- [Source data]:
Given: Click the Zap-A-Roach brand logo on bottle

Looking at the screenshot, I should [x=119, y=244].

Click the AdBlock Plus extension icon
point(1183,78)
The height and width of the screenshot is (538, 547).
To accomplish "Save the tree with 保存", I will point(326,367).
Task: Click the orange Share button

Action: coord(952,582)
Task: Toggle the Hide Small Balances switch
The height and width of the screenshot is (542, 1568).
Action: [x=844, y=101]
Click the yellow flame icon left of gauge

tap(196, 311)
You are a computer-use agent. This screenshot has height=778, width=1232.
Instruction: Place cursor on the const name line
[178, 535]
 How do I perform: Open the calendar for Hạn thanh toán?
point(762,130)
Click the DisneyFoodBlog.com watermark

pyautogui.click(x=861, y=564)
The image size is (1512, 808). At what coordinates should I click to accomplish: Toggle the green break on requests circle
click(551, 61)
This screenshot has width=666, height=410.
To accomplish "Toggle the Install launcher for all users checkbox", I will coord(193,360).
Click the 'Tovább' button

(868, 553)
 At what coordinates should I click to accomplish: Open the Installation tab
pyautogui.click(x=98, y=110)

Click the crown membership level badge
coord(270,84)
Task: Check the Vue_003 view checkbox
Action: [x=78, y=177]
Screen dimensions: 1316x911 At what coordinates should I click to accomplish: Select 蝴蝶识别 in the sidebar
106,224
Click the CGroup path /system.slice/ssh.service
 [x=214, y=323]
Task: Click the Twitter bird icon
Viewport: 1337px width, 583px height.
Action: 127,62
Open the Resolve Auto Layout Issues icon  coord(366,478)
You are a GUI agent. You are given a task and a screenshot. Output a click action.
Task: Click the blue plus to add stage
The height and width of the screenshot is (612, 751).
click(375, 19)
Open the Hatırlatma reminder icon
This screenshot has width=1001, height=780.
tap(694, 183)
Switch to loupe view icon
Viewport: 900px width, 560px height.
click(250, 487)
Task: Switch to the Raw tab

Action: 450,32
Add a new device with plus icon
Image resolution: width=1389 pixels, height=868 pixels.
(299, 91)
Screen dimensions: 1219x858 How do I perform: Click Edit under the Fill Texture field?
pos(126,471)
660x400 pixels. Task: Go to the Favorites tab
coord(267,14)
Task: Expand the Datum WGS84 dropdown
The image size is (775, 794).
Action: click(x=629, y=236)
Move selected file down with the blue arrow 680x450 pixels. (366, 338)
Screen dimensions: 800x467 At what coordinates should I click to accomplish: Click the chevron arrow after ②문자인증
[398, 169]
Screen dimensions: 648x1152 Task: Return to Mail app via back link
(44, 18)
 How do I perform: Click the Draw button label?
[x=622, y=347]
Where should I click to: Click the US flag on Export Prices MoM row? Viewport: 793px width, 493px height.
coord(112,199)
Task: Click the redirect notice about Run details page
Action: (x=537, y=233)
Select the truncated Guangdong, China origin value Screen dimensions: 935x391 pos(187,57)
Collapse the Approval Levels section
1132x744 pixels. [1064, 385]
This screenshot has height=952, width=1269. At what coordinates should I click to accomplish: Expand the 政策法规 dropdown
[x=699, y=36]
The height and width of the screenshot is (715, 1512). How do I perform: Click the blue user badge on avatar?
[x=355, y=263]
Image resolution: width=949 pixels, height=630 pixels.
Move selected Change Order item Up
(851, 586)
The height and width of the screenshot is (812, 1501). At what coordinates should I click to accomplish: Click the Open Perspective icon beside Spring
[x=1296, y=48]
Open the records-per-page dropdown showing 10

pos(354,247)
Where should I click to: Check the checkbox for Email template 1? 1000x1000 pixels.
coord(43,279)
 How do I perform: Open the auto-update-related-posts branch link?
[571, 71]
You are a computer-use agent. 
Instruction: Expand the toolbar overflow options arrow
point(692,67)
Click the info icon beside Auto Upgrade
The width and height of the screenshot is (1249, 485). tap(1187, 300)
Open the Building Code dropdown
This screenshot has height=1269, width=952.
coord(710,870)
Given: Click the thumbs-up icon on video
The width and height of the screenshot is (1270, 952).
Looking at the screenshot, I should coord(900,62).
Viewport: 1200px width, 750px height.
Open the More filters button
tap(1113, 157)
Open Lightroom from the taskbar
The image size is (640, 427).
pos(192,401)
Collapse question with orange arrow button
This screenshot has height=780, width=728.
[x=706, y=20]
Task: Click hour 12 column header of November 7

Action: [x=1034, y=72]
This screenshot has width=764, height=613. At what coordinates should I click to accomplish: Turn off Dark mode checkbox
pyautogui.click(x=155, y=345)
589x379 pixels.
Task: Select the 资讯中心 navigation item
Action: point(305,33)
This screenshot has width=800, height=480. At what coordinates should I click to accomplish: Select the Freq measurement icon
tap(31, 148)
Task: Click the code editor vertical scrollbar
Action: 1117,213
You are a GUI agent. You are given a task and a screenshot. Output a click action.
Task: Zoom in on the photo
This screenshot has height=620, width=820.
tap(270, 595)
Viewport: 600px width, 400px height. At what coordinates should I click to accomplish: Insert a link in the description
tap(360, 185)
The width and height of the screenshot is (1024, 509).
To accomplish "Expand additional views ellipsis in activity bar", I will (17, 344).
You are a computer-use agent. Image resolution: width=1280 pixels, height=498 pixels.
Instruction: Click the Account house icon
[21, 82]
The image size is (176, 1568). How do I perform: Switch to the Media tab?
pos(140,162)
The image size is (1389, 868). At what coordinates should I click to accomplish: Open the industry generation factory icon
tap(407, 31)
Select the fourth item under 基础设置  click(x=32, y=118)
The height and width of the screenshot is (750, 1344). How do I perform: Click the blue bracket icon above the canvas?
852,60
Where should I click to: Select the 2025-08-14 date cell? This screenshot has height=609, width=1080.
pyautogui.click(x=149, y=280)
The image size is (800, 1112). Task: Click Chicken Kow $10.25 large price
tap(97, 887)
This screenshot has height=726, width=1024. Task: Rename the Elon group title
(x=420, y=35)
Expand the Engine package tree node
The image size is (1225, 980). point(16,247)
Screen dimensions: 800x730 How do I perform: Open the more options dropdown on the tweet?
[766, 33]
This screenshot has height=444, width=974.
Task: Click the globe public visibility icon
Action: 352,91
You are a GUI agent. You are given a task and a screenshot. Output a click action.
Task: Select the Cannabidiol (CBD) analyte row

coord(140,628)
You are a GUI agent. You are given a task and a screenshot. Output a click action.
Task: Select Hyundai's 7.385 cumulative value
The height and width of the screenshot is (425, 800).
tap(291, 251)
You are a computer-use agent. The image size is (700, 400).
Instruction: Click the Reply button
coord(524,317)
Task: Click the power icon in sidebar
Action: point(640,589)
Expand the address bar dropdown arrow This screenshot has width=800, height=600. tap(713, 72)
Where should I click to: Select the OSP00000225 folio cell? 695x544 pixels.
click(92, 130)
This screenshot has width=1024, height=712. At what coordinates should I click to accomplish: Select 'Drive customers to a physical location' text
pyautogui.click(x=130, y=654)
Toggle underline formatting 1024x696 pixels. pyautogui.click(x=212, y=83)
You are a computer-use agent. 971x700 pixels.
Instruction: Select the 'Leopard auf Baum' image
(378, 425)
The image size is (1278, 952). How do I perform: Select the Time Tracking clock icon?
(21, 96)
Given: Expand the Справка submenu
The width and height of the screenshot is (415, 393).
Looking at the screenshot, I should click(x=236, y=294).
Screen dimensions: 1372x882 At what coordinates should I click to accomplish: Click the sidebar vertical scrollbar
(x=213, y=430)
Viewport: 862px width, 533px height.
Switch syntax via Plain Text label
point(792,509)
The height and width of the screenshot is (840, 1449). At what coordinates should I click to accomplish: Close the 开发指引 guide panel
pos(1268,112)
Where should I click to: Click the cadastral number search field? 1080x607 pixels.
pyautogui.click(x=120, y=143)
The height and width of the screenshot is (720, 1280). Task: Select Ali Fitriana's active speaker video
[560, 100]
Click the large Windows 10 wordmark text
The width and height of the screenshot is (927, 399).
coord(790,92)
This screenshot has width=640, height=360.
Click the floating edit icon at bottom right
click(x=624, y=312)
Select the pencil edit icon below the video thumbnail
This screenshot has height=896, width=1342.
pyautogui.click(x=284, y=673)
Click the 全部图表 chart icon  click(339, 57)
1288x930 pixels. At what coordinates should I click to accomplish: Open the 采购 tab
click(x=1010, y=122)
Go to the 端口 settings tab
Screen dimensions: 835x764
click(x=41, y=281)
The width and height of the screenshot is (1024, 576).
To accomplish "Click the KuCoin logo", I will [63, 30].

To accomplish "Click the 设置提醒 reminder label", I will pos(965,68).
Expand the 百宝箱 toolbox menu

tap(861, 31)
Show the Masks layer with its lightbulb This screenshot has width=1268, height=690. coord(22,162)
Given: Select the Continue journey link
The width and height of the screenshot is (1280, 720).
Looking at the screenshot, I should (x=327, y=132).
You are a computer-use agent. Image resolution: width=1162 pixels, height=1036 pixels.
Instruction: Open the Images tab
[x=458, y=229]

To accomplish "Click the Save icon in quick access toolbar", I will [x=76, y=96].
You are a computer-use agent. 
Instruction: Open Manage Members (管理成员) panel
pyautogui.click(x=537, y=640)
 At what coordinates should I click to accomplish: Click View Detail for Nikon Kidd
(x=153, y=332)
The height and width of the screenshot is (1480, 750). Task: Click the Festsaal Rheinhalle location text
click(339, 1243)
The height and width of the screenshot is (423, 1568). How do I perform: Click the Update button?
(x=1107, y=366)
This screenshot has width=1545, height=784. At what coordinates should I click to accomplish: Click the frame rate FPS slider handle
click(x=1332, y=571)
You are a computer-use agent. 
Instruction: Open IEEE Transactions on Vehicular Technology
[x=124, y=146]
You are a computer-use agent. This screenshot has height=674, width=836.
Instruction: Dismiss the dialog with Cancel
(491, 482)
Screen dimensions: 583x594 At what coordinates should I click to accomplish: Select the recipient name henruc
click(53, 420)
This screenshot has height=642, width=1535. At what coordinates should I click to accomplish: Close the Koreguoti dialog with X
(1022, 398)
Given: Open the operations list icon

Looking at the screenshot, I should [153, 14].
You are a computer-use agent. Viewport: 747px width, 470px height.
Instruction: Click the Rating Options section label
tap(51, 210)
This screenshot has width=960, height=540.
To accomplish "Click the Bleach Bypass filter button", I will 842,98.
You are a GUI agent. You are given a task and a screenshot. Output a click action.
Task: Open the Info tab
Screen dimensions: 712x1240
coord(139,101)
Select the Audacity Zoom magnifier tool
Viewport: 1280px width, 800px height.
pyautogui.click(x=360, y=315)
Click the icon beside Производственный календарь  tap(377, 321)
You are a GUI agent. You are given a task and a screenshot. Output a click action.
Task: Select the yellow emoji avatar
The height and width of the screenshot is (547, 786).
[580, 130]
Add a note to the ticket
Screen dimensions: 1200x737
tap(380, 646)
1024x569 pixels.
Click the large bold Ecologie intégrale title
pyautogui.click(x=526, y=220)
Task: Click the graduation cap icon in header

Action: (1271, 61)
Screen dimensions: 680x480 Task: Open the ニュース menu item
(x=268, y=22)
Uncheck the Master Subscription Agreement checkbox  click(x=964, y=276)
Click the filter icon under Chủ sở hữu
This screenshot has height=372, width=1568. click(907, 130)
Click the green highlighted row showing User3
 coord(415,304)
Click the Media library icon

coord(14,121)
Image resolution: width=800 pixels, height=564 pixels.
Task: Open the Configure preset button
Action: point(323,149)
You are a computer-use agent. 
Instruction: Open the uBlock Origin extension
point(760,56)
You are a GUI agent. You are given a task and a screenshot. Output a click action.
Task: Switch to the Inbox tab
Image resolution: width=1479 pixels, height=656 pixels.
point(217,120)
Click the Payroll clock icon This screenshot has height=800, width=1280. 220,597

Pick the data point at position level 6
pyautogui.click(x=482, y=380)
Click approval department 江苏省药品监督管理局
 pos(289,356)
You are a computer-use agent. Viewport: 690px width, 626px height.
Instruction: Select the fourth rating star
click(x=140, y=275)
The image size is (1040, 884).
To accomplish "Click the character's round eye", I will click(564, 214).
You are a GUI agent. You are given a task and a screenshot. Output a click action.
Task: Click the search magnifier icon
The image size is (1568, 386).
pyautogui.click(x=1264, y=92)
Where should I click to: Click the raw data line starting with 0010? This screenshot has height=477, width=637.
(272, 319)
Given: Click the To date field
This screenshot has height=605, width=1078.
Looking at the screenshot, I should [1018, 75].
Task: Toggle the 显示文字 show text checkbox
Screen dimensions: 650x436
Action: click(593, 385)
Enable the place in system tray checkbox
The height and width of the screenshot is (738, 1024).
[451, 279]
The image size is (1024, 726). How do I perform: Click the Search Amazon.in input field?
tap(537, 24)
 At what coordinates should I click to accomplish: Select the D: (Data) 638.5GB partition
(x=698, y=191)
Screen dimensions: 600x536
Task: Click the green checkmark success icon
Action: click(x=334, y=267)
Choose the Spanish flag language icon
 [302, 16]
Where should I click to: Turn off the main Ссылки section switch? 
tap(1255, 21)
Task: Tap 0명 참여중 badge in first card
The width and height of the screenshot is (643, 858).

- [Requirement]:
Retrieve each line of the data in which the word "computer" can be found.

- [Response to the exercise]:
You are a computer-use agent. This screenshot has height=778, width=1232.
You are a computer-use agent. 
You are a computer-use agent. Image resolution: width=1280 pixels, height=498 pixels.
You are a computer-use agent. The image size is (700, 400).
You are a computer-use agent. 971x700 pixels.
You are a computer-use agent. Image resolution: width=1162 pixels, height=1036 pixels.
You are a computer-use agent. 
You are a computer-use agent. 
You are a computer-use agent. This screenshot has height=674, width=836.
You are a computer-use agent. Viewport: 747px width, 470px height.
You are a computer-use agent. 
You are a computer-use agent. Viewport: 690px width, 626px height.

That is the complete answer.